Beneath this instruction is a block of data; output from it exactly the lines that run from the one containing "Tap the Yahoo security row" through the one containing "Given: Expand the AVANT-MATCH menu", inclusive.
(Beginning of EXCERPTED DATA)
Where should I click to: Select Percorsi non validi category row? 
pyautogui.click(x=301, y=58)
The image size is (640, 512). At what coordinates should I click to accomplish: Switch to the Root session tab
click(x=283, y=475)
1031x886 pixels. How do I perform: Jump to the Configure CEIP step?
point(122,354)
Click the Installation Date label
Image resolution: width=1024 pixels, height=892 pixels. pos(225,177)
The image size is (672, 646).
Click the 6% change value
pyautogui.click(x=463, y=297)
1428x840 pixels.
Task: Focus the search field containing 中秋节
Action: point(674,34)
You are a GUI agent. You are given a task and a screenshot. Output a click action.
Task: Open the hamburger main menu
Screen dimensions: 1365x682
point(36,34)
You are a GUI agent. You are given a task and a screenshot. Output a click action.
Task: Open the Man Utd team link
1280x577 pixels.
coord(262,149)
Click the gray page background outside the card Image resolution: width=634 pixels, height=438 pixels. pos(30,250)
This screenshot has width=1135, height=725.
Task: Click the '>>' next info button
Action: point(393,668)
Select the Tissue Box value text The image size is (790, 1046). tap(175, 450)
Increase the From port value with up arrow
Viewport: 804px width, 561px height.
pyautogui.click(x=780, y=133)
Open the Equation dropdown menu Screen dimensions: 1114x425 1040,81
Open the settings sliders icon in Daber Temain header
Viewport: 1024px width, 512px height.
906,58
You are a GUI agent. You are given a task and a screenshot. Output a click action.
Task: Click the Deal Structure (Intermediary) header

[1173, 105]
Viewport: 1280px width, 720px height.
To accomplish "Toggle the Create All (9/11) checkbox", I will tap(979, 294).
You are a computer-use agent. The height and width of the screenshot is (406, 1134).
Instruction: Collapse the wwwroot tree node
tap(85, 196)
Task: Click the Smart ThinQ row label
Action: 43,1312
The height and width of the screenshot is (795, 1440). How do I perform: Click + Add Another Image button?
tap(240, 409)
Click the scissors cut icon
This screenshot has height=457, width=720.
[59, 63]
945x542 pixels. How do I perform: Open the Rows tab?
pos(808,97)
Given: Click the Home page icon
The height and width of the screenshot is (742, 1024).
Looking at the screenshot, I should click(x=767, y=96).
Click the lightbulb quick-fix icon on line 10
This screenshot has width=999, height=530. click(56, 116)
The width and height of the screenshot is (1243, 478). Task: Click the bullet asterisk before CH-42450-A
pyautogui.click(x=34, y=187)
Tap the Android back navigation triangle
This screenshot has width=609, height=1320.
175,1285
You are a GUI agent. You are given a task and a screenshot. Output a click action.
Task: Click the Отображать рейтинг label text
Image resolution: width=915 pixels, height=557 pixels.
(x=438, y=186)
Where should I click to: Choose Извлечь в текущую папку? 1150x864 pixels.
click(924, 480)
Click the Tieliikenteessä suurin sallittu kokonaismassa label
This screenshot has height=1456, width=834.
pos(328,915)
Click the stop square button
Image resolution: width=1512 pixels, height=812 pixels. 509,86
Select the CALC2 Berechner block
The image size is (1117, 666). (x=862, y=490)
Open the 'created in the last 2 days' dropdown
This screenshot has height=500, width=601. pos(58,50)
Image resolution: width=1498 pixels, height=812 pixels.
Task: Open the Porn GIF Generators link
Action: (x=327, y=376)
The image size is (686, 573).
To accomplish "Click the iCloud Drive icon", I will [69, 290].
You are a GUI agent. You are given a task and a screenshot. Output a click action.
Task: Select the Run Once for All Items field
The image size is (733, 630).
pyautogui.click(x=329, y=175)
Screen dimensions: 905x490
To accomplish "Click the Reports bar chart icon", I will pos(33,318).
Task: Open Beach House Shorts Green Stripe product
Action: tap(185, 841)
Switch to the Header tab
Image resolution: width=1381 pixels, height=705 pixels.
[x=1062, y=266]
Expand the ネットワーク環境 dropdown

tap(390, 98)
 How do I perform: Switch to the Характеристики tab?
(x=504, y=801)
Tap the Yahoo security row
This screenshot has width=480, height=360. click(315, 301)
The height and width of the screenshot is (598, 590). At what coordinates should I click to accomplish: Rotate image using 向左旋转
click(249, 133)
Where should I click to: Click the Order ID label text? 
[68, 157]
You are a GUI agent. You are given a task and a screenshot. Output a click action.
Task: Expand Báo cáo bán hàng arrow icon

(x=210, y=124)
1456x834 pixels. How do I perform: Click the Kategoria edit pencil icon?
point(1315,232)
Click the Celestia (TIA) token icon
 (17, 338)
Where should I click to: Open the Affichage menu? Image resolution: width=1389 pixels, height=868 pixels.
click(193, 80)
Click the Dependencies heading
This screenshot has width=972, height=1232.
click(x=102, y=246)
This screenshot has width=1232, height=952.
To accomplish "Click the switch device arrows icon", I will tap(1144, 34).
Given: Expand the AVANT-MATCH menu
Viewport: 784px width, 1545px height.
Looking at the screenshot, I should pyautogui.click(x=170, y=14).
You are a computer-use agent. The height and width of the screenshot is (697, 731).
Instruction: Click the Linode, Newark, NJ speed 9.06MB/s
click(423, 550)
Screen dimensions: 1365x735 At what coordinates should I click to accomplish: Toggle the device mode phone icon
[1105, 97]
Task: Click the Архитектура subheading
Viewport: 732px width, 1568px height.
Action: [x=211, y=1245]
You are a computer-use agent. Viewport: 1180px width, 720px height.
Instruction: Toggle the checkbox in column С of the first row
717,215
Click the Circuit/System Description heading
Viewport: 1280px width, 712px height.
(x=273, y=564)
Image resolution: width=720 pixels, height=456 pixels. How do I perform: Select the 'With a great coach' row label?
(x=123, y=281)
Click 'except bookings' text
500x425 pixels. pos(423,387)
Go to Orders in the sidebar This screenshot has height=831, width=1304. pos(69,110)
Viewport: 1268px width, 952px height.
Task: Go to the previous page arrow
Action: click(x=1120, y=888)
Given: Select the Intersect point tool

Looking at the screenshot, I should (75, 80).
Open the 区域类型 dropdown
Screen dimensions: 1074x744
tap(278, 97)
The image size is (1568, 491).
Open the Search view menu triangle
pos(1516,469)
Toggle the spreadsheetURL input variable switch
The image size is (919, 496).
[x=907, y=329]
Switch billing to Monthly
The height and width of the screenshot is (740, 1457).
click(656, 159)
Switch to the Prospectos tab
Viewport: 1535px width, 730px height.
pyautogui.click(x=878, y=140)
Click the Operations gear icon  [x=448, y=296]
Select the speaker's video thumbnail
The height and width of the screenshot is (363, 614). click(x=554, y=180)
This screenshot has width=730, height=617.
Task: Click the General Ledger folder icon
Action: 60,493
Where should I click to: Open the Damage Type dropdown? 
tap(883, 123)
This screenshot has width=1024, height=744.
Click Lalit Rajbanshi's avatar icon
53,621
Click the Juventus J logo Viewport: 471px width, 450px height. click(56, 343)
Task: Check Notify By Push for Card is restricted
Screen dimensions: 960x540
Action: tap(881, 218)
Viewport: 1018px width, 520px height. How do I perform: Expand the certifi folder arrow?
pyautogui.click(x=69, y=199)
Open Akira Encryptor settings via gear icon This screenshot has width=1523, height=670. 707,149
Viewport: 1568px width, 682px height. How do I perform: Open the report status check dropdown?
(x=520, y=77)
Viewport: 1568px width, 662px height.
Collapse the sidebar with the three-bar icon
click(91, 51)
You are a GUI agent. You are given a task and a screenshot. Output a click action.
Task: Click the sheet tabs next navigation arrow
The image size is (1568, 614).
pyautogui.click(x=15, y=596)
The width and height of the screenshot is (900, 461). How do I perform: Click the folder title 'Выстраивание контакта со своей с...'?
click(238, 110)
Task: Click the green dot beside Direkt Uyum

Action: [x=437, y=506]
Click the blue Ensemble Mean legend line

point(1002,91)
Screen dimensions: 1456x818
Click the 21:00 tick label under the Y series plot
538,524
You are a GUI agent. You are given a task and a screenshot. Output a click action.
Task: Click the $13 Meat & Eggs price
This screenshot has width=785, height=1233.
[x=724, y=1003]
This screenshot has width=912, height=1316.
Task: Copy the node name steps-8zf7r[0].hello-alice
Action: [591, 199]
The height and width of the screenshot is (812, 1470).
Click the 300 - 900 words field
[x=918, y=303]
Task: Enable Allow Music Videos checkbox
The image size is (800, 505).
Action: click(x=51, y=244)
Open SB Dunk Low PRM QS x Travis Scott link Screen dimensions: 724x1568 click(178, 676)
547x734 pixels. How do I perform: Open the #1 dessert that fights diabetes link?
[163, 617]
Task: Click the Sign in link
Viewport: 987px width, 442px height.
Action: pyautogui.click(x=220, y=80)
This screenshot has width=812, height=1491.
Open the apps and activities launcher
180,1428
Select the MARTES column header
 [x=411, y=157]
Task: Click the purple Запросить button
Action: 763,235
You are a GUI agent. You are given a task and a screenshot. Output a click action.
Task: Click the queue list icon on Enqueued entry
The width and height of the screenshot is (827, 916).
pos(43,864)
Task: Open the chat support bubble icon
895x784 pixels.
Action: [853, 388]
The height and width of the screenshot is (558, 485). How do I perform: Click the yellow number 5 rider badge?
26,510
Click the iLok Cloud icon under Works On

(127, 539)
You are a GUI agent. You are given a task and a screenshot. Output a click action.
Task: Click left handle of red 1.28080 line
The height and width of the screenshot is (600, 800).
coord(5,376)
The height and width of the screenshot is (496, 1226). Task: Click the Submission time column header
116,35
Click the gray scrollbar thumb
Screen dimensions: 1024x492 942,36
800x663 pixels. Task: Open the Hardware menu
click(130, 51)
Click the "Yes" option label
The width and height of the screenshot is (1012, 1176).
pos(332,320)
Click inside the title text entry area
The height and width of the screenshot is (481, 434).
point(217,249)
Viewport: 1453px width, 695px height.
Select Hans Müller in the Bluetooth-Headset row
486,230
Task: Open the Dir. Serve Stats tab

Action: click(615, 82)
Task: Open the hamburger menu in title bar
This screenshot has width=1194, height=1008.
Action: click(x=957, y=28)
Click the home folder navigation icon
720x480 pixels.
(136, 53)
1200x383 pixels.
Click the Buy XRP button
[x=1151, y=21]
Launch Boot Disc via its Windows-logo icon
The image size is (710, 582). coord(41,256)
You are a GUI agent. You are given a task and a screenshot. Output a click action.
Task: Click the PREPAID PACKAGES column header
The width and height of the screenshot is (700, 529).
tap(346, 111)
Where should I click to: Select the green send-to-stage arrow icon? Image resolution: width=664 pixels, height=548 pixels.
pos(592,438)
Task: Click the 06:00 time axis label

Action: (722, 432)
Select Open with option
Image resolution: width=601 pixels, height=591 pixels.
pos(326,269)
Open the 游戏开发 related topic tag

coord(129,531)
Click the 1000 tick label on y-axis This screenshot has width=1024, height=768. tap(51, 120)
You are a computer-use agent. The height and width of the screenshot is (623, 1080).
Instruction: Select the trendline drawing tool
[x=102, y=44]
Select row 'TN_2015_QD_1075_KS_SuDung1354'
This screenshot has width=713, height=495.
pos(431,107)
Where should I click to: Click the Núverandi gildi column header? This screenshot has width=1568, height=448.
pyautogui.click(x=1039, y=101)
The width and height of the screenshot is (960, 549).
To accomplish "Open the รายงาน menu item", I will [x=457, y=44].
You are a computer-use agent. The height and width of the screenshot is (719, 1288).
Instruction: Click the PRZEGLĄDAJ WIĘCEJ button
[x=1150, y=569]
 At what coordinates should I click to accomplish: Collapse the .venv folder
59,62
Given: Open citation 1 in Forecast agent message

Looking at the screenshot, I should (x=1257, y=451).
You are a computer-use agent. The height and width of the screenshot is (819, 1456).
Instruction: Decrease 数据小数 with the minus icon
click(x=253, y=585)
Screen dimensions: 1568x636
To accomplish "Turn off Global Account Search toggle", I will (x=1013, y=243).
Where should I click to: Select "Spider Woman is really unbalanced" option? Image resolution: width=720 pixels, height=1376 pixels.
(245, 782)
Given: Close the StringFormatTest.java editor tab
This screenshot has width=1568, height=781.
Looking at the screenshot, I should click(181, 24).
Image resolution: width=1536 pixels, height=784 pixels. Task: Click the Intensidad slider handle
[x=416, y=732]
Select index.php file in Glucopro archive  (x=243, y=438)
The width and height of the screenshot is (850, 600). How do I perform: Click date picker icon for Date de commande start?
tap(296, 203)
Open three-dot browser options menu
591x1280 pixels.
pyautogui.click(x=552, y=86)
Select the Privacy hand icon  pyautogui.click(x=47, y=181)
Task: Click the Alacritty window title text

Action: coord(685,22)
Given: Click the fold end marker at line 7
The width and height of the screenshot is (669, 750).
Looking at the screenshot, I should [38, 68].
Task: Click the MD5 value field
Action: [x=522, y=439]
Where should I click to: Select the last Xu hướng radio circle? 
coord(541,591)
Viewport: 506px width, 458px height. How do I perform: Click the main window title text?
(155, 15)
(End of EXCERPTED DATA)
▸ RESULT:
Tap the Yahoo security row
This screenshot has width=480, height=360. click(315, 301)
The height and width of the screenshot is (598, 590). At what coordinates should I click to accomplish: Rotate image using 向左旋转
click(249, 133)
Where should I click to: Click the Order ID label text? 
[68, 157]
You are a GUI agent. You are given a task and a screenshot. Output a click action.
Task: Expand Báo cáo bán hàng arrow icon

(x=210, y=124)
1456x834 pixels. How do I perform: Click the Kategoria edit pencil icon?
point(1315,232)
Click the Celestia (TIA) token icon
 (17, 338)
Where should I click to: Open the Affichage menu? Image resolution: width=1389 pixels, height=868 pixels.
click(193, 80)
Click the Dependencies heading
This screenshot has width=972, height=1232.
click(x=102, y=246)
This screenshot has width=1232, height=952.
To accomplish "Click the switch device arrows icon", I will tap(1144, 34).
Given: Expand the AVANT-MATCH menu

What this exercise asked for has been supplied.